Heart is not language, dust silent2
In life, the time I spent in time is limpid, every day in the early morning wake up will firmly remember heart care, and then again in the hustle and bustle will never forget. Say everything like cloud and mist is fleeting, with the change of seasons through the years long, the corner of life and how many people searching, stop and walk. Life, really such a world, if love please remember deep love, if you want to stay without hesitation aside secular, promise yourself a happy, not what than to possess more precious. I seem to hear the voice of the heart, must reach the place no matter how much hardship is worth it. Because, in this life, this life, the soul and the soul of the meet.

Meeting you is our fate

Meeting you is our fate

Meeting you is our fate
Suddenly look back, we left the campus has sixteen years, sixteen years whenever I think of what things we met and fell in love, and my heart is still warm.
Remember what is the spring of 1998, they admitted to kindergarten girl to celebrate Teacher to come in for an interview, we as the elder brother of high grade, of course, to once the lower classwoman hosting the games, but also has bit of curiosity on the inside.
For the first time to see her figure, I had a feeling of deja vu, she is beautiful, lovely, deeply attracted my eye. However, pay attention to her is one nonself, and other students also praise is the best, I secretly vowed she is my food, I have to catch her.
Very not easy to wait until their school reports, I went to the kindergarten teacher asked her. I called to tell her how wonderful doll, the title, let me excited.
So, I summon the courage to find her, ask her to see a movie on weekends, she seems to be defensive, presumably also be understood. But it is said to the woman afraid of grinding, I could not stand the words, she agreed to my invitation. As agreed, I feel not right, they can not tell where the problem.
We planned to go to the cinema at the weekend, our exchanges in the course of contacts is more than in January. National Day holiday she went home, I was in school to prepare an activity.
I to the girls find friends borrow the keys of the piano room, on the corner of the building where I met her, my eyes bright, four eyes relative to our each other all Leng, perhaps it is doomed to a life of fate. My cute asked beauty, she also returned to a Hello, she asked me to you to look for the spring of Xia it? No, I’m looking for you today! She hesitated for a moment or agreed to my request.

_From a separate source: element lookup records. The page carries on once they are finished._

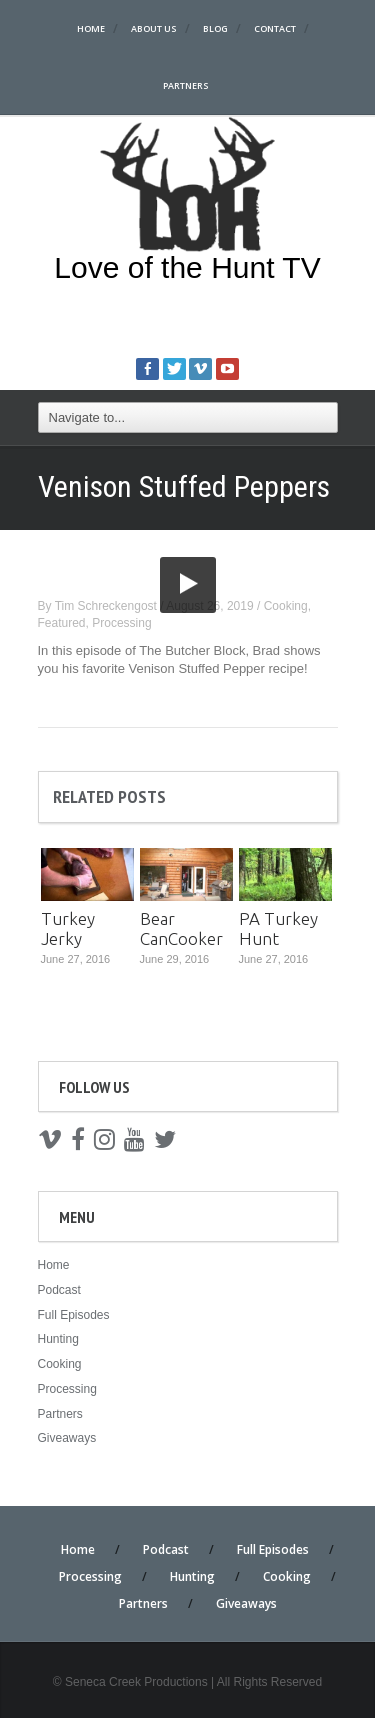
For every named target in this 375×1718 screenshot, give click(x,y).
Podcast (59, 1290)
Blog (215, 28)
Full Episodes (74, 1315)
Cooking (286, 606)
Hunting (58, 1339)
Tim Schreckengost (106, 606)
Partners (186, 85)
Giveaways (67, 1438)
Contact (275, 28)
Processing (121, 623)
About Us (154, 28)
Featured (62, 623)
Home (91, 28)
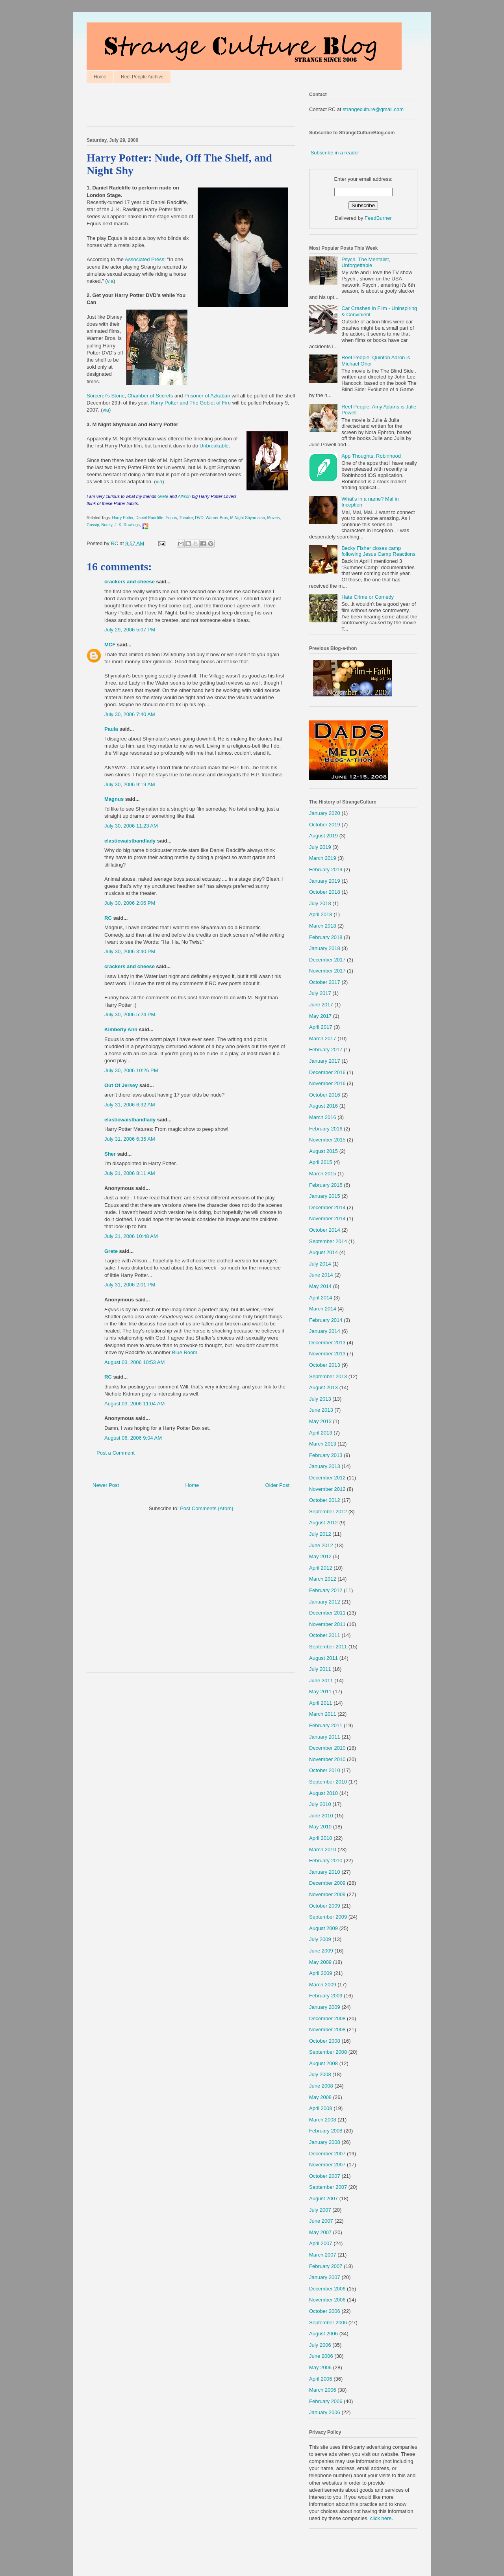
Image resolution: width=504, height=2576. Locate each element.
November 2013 (327, 1354)
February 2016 (326, 1129)
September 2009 (328, 1917)
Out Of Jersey (121, 1085)
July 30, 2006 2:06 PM (129, 903)
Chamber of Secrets (150, 396)
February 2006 (326, 2401)
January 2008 (324, 2142)
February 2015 (326, 1185)
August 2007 (323, 2198)
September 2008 (328, 2052)
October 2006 (324, 2311)
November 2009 (327, 1894)
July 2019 (320, 847)
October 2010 (324, 1770)
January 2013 (324, 1466)
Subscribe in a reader (335, 153)
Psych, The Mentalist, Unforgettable (365, 262)
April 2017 (320, 1027)
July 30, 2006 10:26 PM (131, 1070)
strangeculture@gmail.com (373, 109)
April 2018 (320, 914)
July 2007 (320, 2210)
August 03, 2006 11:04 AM (134, 1404)
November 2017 (327, 971)
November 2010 (327, 1759)
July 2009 (320, 1939)
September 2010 (328, 1782)
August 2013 (323, 1387)
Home (100, 77)
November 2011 (327, 1624)
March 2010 (322, 1849)
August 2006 (323, 2334)
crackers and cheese (129, 582)
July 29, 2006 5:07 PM (129, 630)
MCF (109, 645)
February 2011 (326, 1725)
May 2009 (320, 1962)
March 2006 (322, 2390)
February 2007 (326, 2266)
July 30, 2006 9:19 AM (129, 784)
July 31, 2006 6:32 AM (129, 1105)
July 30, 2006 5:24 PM (129, 1014)
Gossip (93, 525)
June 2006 (321, 2356)
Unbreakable (214, 446)
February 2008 (326, 2131)
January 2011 (324, 1737)
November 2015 (327, 1140)
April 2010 (320, 1838)
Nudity (106, 525)
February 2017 (326, 1049)
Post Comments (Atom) (206, 1508)
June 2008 (321, 2086)
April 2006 (320, 2379)
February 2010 (326, 1860)
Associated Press (144, 259)
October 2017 (324, 982)
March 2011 (322, 1714)
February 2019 (326, 869)
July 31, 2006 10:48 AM (131, 1236)
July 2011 (320, 1669)
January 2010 (324, 1872)
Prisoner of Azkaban (207, 396)
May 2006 (320, 2367)
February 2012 (326, 1590)
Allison (184, 496)
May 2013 (320, 1421)
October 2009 (324, 1906)
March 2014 (322, 1309)
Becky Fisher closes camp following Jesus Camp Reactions (378, 551)
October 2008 (324, 2041)
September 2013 (328, 1376)
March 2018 (322, 926)
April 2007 (320, 2243)
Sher (110, 1154)
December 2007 (327, 2154)
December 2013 (327, 1343)
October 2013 (324, 1365)
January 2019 (324, 881)
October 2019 (324, 825)
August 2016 (323, 1106)
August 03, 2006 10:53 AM (134, 1362)
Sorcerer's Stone (105, 396)
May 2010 (320, 1827)
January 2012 (324, 1602)
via (110, 281)
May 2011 (320, 1691)
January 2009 (324, 2007)
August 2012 (323, 1523)
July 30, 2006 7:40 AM (129, 714)
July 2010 (320, 1804)
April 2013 (320, 1433)
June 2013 (321, 1410)
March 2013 (322, 1444)
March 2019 (322, 858)
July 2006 (320, 2345)
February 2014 (326, 1320)
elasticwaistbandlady (130, 841)
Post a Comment (115, 1453)
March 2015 (322, 1174)
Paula (111, 729)
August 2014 (323, 1252)
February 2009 (326, 1996)
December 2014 (327, 1207)
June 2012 (321, 1545)
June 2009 (321, 1951)
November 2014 (327, 1218)
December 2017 (327, 960)
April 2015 (320, 1162)
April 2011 (320, 1703)
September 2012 (328, 1511)
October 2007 (324, 2176)
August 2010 (323, 1793)
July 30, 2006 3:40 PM (129, 951)
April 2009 (320, 1973)
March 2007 (322, 2255)
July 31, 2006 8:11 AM (129, 1173)
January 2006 (324, 2412)
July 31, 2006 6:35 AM (129, 1139)
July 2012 (320, 1534)
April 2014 (320, 1298)
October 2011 (324, 1635)
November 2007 (327, 2165)
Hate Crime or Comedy (367, 597)
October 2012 (324, 1500)
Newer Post (106, 1485)
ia (160, 481)
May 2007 (320, 2232)
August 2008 (323, 2063)
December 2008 (327, 2018)
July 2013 (320, 1399)
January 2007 (324, 2277)
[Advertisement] (179, 107)
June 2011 (321, 1680)
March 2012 (322, 1579)
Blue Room (184, 1352)
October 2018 (324, 892)
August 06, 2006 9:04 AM (133, 1438)
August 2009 (323, 1928)
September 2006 (328, 2322)
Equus (171, 518)
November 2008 (327, 2029)
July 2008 (320, 2074)
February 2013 (326, 1455)
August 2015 (323, 1151)
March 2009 (322, 1985)
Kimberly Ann (120, 1029)
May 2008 (320, 2097)
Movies (273, 518)
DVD (199, 518)
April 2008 (320, 2108)
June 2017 (321, 1005)
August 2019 (323, 836)
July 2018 (320, 903)
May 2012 (320, 1556)
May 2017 (320, 1016)
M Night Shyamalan (247, 518)
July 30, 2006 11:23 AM (131, 826)
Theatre (186, 518)
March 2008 (322, 2120)
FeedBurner (378, 218)
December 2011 (327, 1613)
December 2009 (327, 1883)
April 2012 (320, 1568)
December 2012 (327, 1478)
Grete (164, 496)
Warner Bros (217, 518)
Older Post (277, 1485)
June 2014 (321, 1275)
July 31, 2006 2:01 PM (129, 1285)
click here (381, 2518)
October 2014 (324, 1230)
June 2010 (321, 1816)
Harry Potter (122, 518)
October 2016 (324, 1095)
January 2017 (324, 1061)
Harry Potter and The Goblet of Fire (191, 403)
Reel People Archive (142, 77)
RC (108, 918)
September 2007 (328, 2187)
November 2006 (327, 2300)
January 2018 (324, 948)
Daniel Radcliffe (149, 518)
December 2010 (327, 1748)
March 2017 (322, 1038)
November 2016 (327, 1083)
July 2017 (320, 993)
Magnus (114, 799)
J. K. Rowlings (127, 525)
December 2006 (327, 2289)
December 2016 (327, 1072)
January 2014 (324, 1331)
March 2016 (322, 1117)
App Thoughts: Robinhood (371, 456)
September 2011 (328, 1647)
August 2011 (323, 1658)
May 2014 (320, 1286)
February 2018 (326, 937)
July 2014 (320, 1264)
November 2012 (327, 1489)
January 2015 (324, 1196)
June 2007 (321, 2221)
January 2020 (324, 813)
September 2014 (328, 1241)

What night, we in the street went for a long walk, talk talk, also talk to the interview them, anyhow everything exciting, that kind of feeling unforgettable.
In the evening, I have insomnia, know when the wrong place and Chun Xia. There are two dolls in their class. They are very similar to the one that they are looking for.

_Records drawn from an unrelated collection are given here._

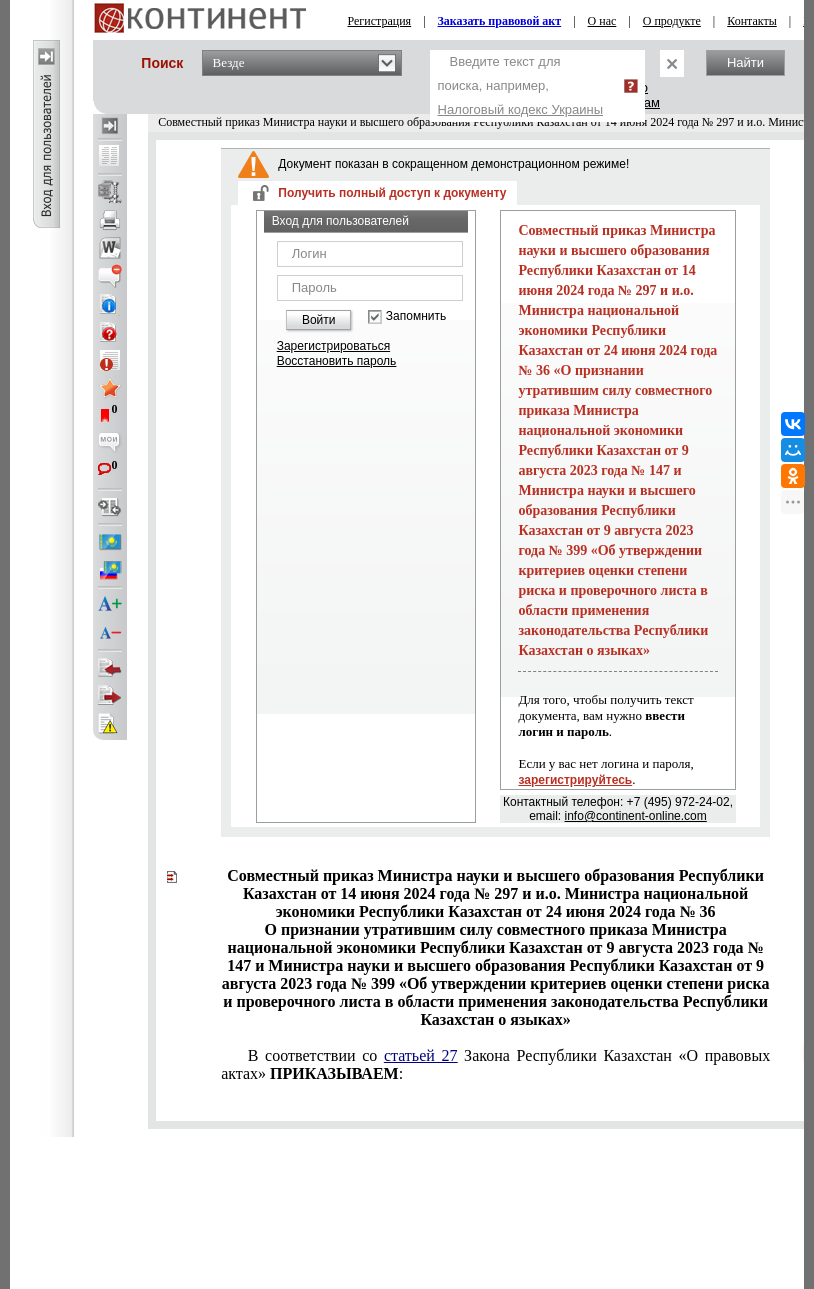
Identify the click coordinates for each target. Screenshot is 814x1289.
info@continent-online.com (636, 816)
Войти (319, 320)
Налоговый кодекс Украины (521, 109)
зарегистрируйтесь (575, 780)
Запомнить (416, 316)
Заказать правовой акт (500, 21)
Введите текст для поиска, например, (521, 85)
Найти (745, 62)
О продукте (672, 21)
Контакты (752, 21)
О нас (602, 21)
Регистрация (380, 21)
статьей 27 (421, 1055)
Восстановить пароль (337, 361)
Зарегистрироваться (333, 346)
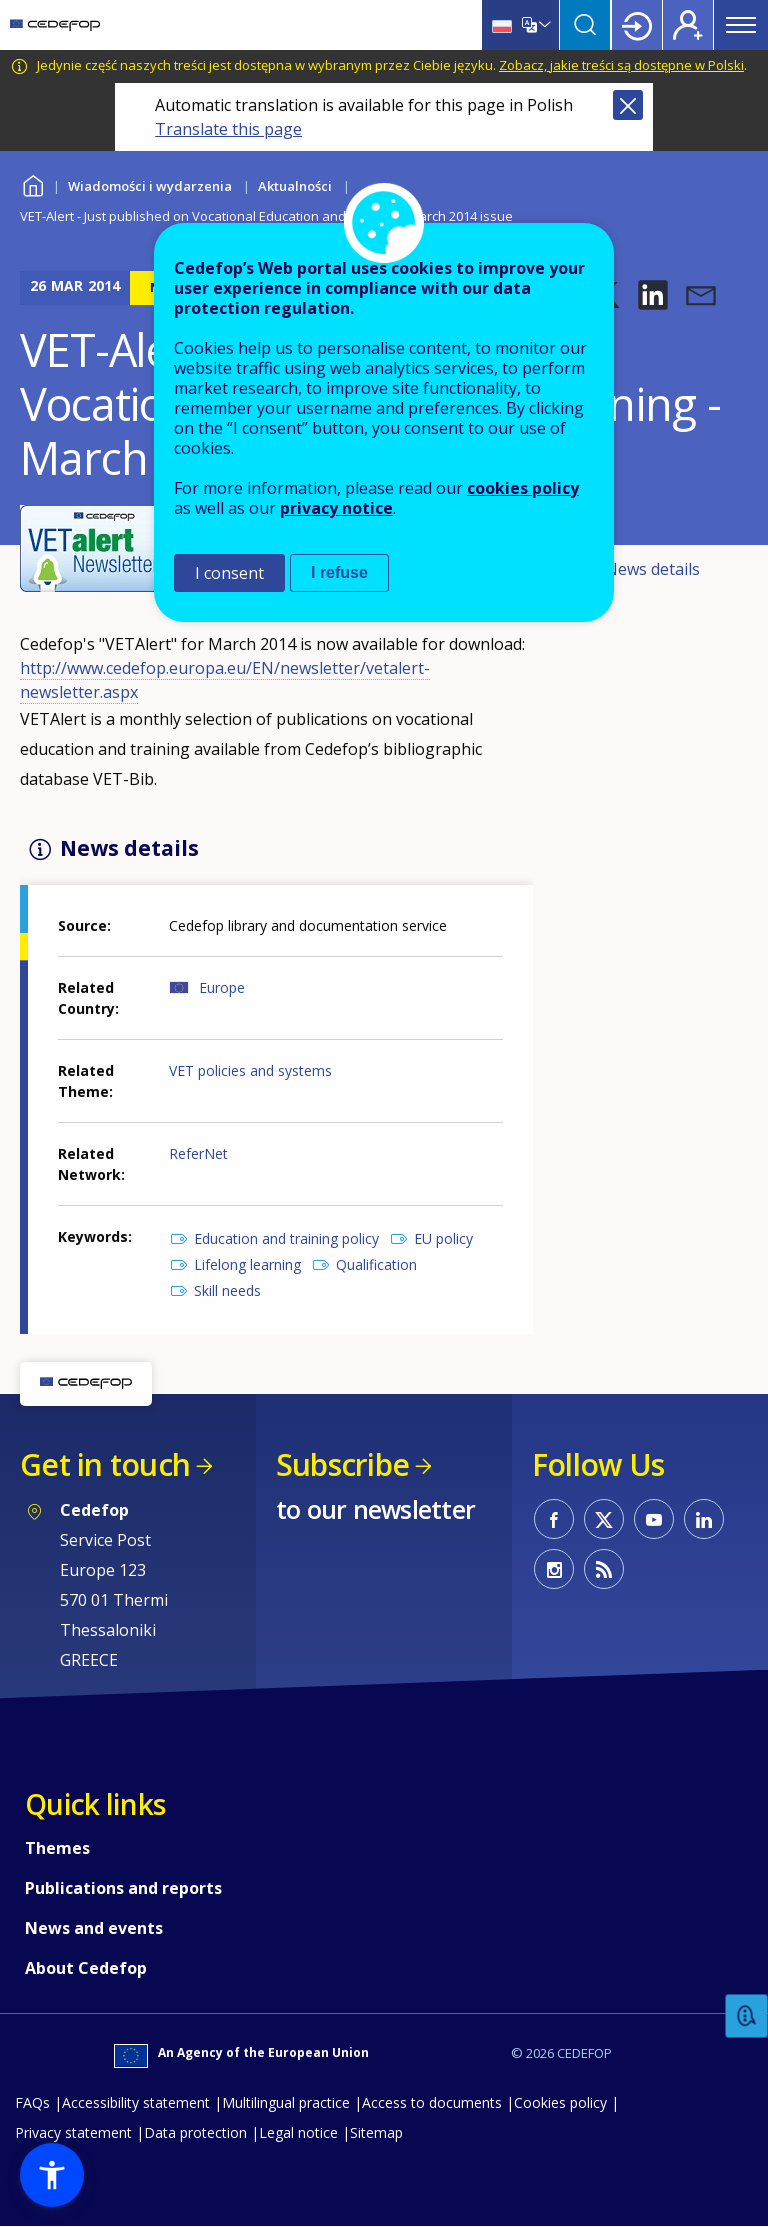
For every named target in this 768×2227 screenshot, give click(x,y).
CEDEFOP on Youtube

The national holiday is full, I put the matter told Chun Xia, said she understood, but I can feel her hatred to me.
The following day, we spent a short., happy campus life. In the meantime there are noisy, but more is the pink memories.
After graduation, we talked about the problem of marriage, but by the two people were unanimously opposed, they are afraid of the girl married too far after the meeting is difficult, we suspect that she is at one’s own expense in the future to find work hard, such a support is half a year.
However, can withstand the test of love is worth a lifetime treasure. Finally the old man was also our true effect, we happy into the marriage hall.